Upregulation of ICOS on CD43+ CD4+ murine small intestinal intraepithelial lymphocytes during acute reovirus infection

Abstract

Murine intestinal intraepithelial lymphocytes (IELs) can be classified according to expression of a CD43 glycoform recognized by the S7 monoclonal antibody. In this study, we examined the response of S7+ and S7− IELs in mice during acute reovirus serotype 3 (Dearing strain) infection, which was confirmed by virus-specific real-time PCR. In vivo proliferation increased significantly for both S7− and S7+ IELs on day 4 post-infection as determined by BrdU incorporation; however, expression of the inducible costimulatory (ICOS) molecule, which peaked on day 7 post-infection, was upregulated on S7+ CD4+ T cells, most of which were CD4+8− IELs.
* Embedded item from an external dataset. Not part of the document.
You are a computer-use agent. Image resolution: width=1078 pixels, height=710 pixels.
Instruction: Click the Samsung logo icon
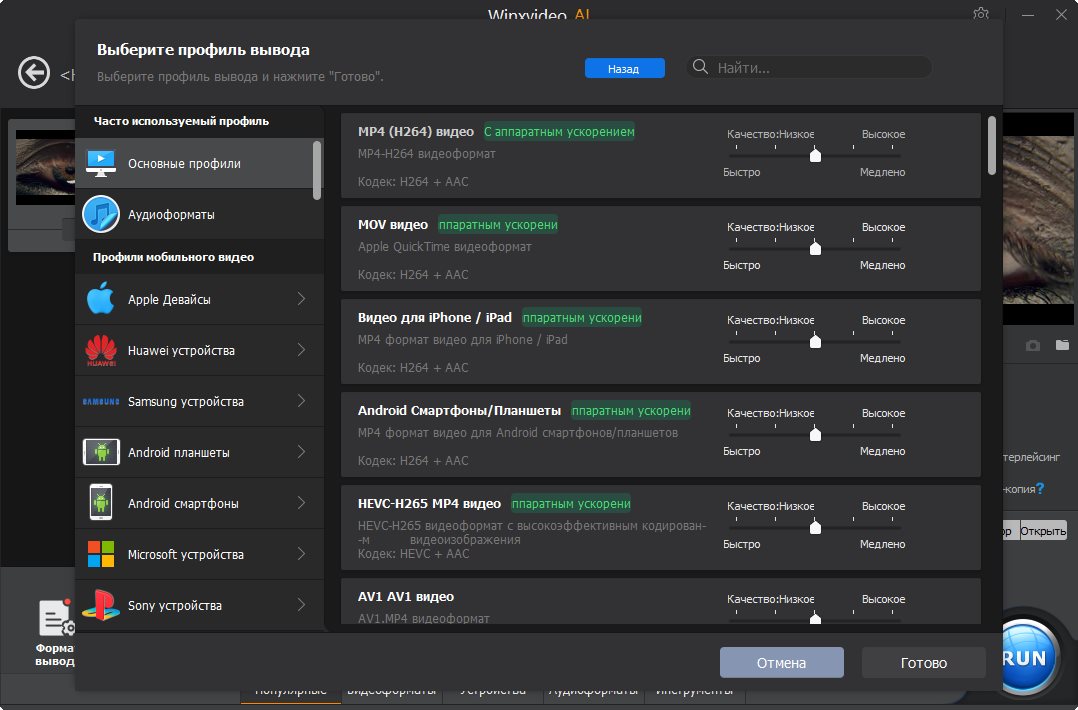pyautogui.click(x=101, y=401)
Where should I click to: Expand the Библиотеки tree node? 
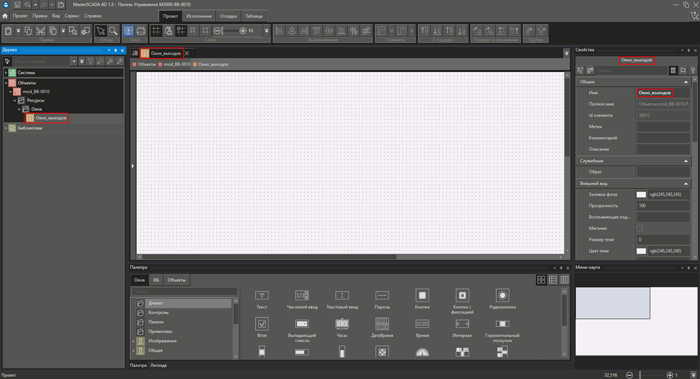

In vitro ICOS stimulation by syngeneic peritoneal macrophages induced IFN-γ secretion from IELs from day 7 infected mice, and was suppressed by treatment with anti-ICOS mAb. Additionally, IFN-γ mRNA increased in CD4+ IELs on day 6 post-infection. These findings indicate that S7− and S7+ IELs are differentially mobilized during the immune response to reovirus infection; that the regulated expression of ICOS is associated with S7+ IELs; and that stimulation of IELs through ICOS enhances IFN-γ synthesis during infection.